Top of Records to use
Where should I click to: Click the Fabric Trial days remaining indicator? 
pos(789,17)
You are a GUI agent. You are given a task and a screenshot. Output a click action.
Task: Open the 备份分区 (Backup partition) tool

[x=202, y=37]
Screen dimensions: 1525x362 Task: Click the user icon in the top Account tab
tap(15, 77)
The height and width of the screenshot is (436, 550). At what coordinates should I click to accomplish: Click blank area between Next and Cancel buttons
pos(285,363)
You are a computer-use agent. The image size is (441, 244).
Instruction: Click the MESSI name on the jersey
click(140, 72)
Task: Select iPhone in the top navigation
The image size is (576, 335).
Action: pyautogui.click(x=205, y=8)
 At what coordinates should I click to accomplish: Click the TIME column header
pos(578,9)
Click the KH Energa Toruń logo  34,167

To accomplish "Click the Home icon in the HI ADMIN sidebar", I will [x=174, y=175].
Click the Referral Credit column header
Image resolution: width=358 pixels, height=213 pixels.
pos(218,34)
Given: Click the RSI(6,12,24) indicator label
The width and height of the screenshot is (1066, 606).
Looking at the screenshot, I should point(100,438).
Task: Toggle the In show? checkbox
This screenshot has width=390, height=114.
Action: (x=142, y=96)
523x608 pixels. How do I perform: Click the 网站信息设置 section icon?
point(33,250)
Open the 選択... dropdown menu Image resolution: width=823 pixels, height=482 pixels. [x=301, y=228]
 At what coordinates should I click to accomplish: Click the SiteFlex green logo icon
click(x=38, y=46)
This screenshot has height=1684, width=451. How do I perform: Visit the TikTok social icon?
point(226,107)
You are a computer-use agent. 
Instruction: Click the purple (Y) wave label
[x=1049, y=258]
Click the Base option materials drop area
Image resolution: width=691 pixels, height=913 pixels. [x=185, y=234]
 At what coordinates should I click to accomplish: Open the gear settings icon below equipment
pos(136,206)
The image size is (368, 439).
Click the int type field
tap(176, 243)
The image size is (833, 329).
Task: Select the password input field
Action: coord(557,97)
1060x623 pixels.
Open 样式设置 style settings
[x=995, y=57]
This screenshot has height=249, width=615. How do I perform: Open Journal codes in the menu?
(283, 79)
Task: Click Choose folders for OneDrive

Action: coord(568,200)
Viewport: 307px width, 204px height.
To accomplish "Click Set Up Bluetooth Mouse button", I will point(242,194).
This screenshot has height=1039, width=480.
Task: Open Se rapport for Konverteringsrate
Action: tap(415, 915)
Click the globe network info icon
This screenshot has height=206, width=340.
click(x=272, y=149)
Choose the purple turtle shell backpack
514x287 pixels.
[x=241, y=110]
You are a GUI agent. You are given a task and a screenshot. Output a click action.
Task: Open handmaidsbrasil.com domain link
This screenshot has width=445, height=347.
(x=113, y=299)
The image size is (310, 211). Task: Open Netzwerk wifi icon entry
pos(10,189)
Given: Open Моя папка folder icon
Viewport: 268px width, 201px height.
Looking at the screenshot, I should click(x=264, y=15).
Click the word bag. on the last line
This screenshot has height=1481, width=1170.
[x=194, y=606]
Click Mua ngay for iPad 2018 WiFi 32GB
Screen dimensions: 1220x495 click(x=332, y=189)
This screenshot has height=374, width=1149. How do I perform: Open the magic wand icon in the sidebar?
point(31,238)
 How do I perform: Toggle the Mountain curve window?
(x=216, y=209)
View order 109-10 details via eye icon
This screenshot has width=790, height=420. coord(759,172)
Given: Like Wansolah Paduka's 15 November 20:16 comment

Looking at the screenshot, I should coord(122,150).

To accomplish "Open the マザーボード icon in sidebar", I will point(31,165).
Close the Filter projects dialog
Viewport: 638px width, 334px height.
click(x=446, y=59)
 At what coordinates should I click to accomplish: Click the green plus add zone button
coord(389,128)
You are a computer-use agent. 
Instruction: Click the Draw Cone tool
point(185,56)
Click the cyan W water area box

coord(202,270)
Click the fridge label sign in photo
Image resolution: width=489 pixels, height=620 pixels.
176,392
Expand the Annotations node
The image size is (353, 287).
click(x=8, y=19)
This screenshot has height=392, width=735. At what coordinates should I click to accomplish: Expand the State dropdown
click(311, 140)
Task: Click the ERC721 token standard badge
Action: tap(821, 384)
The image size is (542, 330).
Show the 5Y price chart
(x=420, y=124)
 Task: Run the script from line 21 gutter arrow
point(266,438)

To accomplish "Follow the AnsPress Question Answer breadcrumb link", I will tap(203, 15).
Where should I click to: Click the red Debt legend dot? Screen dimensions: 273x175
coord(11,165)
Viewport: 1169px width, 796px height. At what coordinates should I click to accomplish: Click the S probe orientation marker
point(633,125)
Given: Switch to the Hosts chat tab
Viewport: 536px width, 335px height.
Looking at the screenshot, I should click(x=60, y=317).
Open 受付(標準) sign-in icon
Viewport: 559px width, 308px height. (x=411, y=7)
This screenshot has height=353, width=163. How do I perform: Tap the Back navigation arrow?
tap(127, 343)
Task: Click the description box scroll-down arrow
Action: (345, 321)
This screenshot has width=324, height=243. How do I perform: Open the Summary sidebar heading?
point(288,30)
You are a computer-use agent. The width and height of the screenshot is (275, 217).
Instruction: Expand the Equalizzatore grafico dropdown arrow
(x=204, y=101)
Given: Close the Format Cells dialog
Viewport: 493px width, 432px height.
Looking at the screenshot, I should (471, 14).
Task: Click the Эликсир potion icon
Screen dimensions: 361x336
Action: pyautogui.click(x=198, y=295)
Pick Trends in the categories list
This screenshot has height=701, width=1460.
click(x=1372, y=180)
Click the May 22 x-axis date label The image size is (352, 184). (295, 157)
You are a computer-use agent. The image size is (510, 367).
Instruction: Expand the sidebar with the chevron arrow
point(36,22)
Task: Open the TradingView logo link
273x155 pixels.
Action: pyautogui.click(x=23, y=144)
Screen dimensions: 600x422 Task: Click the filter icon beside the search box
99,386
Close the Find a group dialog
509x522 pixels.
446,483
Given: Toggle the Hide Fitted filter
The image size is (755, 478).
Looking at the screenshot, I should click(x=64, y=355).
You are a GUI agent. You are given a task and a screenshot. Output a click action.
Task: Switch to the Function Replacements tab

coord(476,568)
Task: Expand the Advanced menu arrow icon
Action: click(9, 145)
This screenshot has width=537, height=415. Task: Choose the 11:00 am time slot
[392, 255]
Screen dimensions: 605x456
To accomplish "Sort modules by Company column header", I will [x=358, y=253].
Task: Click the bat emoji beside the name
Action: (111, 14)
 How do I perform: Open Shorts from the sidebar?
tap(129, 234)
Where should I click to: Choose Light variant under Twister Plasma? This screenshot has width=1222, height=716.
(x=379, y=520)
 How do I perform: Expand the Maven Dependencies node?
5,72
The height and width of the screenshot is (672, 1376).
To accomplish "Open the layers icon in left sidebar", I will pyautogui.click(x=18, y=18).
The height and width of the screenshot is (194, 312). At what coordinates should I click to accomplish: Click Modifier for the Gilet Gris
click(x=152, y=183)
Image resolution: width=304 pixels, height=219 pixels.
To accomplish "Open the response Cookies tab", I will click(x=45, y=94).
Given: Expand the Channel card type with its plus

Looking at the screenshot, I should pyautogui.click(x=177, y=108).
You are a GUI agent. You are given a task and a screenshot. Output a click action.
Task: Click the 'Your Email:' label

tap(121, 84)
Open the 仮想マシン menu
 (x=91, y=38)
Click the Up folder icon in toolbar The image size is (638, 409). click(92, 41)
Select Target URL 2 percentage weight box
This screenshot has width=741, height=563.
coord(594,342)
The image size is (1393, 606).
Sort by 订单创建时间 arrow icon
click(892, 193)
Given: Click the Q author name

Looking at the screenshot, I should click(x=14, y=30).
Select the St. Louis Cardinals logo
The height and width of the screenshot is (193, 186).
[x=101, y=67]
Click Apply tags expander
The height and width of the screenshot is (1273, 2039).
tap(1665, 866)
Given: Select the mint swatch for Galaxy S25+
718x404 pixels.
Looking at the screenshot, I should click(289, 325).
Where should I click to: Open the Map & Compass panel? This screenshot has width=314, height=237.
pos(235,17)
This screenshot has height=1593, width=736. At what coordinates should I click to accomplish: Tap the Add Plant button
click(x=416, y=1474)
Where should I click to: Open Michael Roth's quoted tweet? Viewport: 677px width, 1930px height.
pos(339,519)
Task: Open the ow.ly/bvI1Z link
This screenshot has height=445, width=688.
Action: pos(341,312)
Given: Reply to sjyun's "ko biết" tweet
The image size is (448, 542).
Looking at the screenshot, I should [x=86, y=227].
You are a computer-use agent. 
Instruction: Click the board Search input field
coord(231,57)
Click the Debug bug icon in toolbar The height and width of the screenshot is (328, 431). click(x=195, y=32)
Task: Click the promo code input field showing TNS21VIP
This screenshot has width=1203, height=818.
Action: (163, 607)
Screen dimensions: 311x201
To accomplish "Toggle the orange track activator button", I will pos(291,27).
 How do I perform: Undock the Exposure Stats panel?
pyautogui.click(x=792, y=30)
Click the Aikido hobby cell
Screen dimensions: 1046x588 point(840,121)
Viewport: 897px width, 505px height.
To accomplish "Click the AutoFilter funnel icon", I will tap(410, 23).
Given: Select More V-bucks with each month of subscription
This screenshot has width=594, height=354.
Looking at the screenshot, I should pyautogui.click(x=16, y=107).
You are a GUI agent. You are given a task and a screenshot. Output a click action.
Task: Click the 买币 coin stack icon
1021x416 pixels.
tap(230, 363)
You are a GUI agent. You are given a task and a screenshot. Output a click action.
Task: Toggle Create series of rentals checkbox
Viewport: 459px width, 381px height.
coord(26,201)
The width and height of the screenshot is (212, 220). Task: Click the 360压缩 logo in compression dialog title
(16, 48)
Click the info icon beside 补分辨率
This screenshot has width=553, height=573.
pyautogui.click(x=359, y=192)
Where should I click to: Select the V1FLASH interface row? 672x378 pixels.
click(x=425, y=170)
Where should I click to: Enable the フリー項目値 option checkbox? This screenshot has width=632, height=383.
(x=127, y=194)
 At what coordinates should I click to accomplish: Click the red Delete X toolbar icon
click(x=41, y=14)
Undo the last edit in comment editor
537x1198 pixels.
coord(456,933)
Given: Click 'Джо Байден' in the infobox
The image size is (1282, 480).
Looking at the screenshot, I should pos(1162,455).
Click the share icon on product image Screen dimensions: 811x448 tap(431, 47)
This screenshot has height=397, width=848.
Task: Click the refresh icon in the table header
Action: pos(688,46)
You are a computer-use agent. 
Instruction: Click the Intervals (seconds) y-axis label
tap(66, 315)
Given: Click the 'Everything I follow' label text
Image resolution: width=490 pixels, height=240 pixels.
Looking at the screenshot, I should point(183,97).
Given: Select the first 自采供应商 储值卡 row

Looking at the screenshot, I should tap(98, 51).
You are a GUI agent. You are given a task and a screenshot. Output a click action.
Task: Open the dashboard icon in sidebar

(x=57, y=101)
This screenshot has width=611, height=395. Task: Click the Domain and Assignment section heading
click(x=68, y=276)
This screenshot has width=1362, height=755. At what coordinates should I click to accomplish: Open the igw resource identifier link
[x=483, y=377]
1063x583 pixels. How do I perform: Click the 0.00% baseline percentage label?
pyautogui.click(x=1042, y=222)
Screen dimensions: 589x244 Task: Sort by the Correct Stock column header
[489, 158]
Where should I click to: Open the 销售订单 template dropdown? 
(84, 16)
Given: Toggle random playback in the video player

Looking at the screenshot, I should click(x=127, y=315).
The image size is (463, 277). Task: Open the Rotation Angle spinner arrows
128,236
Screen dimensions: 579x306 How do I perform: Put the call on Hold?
Bottom of Records to use
[Brief]
Take the lines above from the one containing "Click the Base option materials drop area" to the one containing "Task: Open handmaidsbrasil.com domain link" and retype them exactly, both ends included, with nothing added.

[Answer for this exercise]
Click the Base option materials drop area
Image resolution: width=691 pixels, height=913 pixels. [x=185, y=234]
 At what coordinates should I click to accomplish: Open the gear settings icon below equipment
pos(136,206)
The image size is (368, 439).
Click the int type field
tap(176, 243)
The image size is (833, 329).
Task: Select the password input field
Action: coord(557,97)
1060x623 pixels.
Open 样式设置 style settings
[x=995, y=57]
This screenshot has height=249, width=615. How do I perform: Open Journal codes in the menu?
(283, 79)
Task: Click Choose folders for OneDrive

Action: coord(568,200)
Viewport: 307px width, 204px height.
To accomplish "Click Set Up Bluetooth Mouse button", I will point(242,194).
This screenshot has height=1039, width=480.
Task: Open Se rapport for Konverteringsrate
Action: tap(415, 915)
Click the globe network info icon
This screenshot has height=206, width=340.
click(x=272, y=149)
Choose the purple turtle shell backpack
514x287 pixels.
[x=241, y=110]
You are a GUI agent. You are given a task and a screenshot. Output a click action.
Task: Open handmaidsbrasil.com domain link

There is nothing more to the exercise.